Pocos ingredientes han acompañado a la humanidad con tanta nobleza y versatilidad como la papa: humilde en origen, extraordinaria en posibilidades.
El Día Internacional de la Papa reconoce el impacto histórico y cultural de uno de los alimentos más importantes del planeta. Originaria de los Andes sudamericanos, la papa revolucionó la alimentación mundial gracias a su valor nutricional y capacidad de adaptación. Hoy es símbolo de cocina casera, creatividad gastronómica y tradición compartida.

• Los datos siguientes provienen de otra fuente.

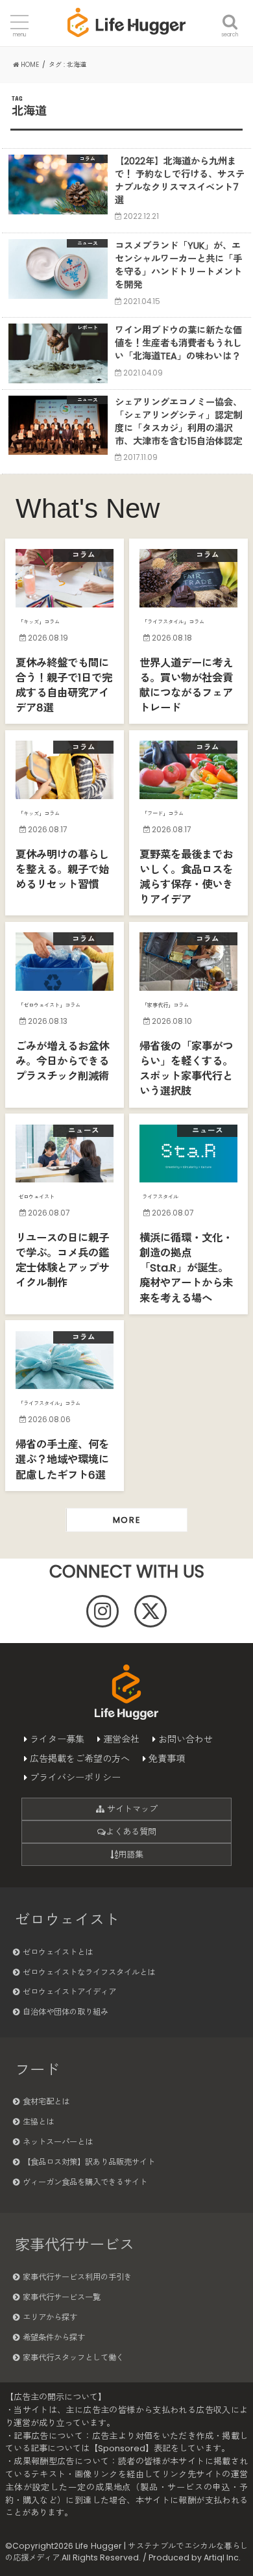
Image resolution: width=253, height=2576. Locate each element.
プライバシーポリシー (75, 1777)
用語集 (130, 1854)
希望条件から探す (54, 2337)
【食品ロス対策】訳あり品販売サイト (89, 2161)
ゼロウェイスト (67, 1919)
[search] (230, 14)
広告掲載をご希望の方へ (80, 1758)
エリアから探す (50, 2317)
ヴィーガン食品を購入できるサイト (85, 2181)
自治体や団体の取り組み (65, 2011)
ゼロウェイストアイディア (69, 1991)
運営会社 (121, 1739)
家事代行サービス (74, 2244)
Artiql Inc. (222, 2557)
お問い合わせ (185, 1739)
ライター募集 (57, 1739)
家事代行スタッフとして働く (73, 2357)
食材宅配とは (46, 2101)
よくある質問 (131, 1832)
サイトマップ (131, 1809)
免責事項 (167, 1758)
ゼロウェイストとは (58, 1952)
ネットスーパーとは (58, 2141)
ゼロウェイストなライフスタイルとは (89, 1972)
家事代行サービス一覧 (62, 2296)
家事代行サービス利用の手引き (77, 2276)
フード (37, 2070)
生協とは (38, 2121)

La papa gratinada representa la sofisticación de lo simple. Su textura cremosa, el perfume de la mantequilla y la superficie dorada convierten este plato en un clásico elegante capaz de acompañar carnes, pescados o protagonizar una cena reconfortante.
El secreto de una buena papa gratinada está en el equilibrio entre suavidad y gratinado. Las capas deben cocinarse lentamente para absorber la crema y conservar una textura delicada en el interior.
Ingredientes
- 1 kg de papas
- 300 ml de crema de leche
- 150 g de queso gruyere o parmesano
- 2 dientes de ajo
- Mantequilla
- Sal, pimienta y nuez moscada
Paso a paso
- Cortar las papas en láminas finas.
- Frotar ajo en una fuente para horno.
- Colocar capas de papa, crema y queso.
- Repetir el proceso y terminar con queso.
- Hornear a 180 °C durante 50 minutos.
Recomendaciones
- Dejar reposar unos minutos antes de servir.
- Añadir tomillo fresco para un aroma más sofisticado.